The incident took place almost at the end of December 2014 at the gold camp following a random shooting which caused a falling dirt wall that was said to have been undermined by the miners themselves.
Survivors of the incident identified as George David, Pedehgar Tamu and one Obediah, who fled the scene confirmed the disaster during a separate interview with the Daily Observer in the township.
They narrated that the incident started when over 2000 mining job seekers were asked by managers of the No Way Camp to pay the amount of L$500 each as a fee to obtain the jobs.
However, hell broke loose when the managers received the fees and deliberately failed to offer the men the jobs, the survivors reported. They said the aggrieved men went on a rampage and reportedly attacked the managers’ homes demanding the refund of their money since they could not get the jobs.

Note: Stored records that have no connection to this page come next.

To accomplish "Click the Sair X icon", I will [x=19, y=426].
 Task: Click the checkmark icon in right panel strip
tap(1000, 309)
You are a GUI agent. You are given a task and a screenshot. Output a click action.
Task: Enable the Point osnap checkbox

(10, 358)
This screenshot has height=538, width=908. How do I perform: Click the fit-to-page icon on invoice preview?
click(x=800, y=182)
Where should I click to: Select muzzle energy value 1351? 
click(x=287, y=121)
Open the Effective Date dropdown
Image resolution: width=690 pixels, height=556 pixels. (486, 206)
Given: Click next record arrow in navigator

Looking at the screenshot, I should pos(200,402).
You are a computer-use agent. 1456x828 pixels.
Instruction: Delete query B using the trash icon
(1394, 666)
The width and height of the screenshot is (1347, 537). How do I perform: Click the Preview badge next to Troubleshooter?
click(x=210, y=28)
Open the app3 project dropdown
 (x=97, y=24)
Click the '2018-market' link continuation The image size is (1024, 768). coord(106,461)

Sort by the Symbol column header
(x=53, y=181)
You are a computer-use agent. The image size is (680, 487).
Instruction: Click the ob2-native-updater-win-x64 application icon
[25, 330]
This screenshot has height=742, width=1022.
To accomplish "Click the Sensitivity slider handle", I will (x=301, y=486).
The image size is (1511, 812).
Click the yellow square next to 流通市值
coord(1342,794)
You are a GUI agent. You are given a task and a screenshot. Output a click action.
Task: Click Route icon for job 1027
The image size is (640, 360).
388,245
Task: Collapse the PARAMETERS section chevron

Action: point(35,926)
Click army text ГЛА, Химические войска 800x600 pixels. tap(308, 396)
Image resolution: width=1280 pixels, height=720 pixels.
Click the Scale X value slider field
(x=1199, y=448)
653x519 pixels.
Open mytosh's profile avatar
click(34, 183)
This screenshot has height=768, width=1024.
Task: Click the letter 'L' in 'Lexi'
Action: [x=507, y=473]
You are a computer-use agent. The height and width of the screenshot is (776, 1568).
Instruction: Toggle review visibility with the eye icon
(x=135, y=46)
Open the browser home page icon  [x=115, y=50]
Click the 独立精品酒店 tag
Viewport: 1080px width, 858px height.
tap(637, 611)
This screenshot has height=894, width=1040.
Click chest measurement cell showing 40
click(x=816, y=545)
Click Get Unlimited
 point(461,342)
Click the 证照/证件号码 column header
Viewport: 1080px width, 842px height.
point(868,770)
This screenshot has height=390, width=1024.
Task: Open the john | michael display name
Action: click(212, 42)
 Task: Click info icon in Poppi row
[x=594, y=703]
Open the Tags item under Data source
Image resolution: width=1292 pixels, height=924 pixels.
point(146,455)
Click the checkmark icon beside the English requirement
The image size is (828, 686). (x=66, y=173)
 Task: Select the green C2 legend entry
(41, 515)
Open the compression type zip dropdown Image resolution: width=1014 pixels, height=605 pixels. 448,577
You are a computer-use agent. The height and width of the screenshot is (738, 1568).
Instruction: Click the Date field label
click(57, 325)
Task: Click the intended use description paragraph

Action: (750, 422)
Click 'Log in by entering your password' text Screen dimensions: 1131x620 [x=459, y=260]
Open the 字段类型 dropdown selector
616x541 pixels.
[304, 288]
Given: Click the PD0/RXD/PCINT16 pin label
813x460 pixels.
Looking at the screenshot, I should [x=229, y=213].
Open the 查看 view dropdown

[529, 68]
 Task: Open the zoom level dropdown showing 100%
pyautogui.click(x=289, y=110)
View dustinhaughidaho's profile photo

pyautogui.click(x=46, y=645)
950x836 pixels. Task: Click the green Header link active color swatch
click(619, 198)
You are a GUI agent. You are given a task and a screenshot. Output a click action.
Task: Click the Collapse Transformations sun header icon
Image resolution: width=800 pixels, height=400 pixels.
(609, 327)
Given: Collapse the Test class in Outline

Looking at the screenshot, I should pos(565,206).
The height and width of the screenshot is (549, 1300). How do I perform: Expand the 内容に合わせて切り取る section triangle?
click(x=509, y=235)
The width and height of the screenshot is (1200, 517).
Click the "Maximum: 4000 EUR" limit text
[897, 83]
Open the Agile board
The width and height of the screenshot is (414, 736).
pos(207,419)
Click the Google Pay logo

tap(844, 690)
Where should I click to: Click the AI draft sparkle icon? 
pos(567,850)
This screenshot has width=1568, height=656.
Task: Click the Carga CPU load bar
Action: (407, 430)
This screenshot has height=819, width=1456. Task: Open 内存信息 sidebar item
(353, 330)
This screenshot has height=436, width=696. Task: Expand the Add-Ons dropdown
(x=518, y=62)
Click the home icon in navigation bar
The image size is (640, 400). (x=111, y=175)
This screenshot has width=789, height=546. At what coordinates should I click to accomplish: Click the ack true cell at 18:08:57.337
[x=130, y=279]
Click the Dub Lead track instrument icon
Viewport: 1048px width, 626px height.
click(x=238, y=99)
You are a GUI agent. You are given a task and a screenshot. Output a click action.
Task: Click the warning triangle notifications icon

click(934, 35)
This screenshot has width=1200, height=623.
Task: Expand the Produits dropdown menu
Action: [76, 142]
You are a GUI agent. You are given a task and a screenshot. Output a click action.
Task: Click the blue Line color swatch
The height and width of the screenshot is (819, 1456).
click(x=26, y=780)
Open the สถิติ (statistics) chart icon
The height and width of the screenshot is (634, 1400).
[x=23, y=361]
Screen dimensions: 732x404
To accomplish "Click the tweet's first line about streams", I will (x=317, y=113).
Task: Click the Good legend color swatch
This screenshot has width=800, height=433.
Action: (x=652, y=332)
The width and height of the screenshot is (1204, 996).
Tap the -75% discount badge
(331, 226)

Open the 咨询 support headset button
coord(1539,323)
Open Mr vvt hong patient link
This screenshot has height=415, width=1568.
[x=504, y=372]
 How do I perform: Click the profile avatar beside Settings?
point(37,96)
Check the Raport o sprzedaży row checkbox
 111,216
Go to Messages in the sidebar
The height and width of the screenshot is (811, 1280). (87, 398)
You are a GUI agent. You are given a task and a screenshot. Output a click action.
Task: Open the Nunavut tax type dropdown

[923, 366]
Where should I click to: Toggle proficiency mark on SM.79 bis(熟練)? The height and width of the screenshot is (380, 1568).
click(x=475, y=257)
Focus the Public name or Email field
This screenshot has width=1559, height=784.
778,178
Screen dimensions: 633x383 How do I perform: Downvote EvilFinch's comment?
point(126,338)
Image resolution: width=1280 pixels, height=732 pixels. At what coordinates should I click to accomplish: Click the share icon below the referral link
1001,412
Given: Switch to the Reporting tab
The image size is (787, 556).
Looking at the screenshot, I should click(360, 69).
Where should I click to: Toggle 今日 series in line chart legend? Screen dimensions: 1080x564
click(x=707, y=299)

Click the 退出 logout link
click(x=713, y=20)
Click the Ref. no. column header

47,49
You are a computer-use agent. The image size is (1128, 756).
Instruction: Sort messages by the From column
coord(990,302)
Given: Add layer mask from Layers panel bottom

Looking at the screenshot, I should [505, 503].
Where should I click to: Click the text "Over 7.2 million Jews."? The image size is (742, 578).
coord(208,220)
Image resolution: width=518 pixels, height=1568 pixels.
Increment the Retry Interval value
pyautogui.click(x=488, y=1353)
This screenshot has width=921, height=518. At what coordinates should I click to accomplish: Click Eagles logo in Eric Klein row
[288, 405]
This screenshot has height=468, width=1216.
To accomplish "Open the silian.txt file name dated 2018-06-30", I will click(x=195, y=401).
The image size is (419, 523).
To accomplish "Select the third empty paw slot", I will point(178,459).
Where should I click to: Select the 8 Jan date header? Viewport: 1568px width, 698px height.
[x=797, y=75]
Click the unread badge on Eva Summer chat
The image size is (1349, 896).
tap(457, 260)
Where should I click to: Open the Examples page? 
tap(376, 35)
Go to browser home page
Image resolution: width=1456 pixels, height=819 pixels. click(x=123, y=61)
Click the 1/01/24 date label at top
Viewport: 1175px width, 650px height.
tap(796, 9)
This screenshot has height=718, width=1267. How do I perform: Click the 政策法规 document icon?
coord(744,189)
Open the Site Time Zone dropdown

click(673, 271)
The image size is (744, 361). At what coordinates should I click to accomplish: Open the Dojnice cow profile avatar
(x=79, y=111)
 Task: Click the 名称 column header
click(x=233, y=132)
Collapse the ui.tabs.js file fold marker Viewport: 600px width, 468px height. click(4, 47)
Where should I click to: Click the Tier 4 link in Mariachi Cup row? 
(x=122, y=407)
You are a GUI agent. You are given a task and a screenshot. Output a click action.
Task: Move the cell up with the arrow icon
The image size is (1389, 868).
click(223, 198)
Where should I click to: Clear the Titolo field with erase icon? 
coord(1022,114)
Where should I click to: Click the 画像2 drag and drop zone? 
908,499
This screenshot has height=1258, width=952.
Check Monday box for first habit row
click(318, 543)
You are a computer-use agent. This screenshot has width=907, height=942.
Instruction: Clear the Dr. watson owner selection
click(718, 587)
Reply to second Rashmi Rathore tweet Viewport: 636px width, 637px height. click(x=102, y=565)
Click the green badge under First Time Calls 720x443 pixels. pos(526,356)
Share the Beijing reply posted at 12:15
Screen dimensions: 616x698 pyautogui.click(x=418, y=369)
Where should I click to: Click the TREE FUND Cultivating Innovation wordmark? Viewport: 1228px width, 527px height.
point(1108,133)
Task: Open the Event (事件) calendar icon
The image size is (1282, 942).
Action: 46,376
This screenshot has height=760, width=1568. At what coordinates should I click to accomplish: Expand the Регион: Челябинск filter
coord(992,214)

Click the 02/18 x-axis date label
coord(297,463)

They alleged that during the riot, the security guards at the mining site opened fire at the crowd with their single barrel guns and allegedly killed an unspecified number of people. A dozen of the men who ran for their lives jumped in a 40-foot gold pit and those who were already in the pit instantly died when the dirt wall broke and fell on all of them, the survivors stated.
They further disclosed that the crowd demolished the managers’ houses and looted their belongings including 25kg bags full of gold and one containing 75 grams of gold, according to the survivors’ account.
Because of the tragic incident, the traditional people in the vicinity abruptly closed the camp and banned all mining activities to prevent further disaster. It is not clear when the camp will be reopened, the survivors said.
It is reported that government has deployed security personnel at No Way Camp to make sure that calm and peace are restored.
When contacted, the Grand Bassa County Information Officer, Eddie Williams, confirmed that “an incident” had happened at No Way Camp. Williams also told the Observer that Police officers from Buchanan had there to restore calm and to find out what had gone wrong.
Thirty-two years ago, it can be recalled, residents of a camp in Grand Cape Mount County with the same name—No Way Camp—suffered almost similar disaster on a Tuesday morning in October.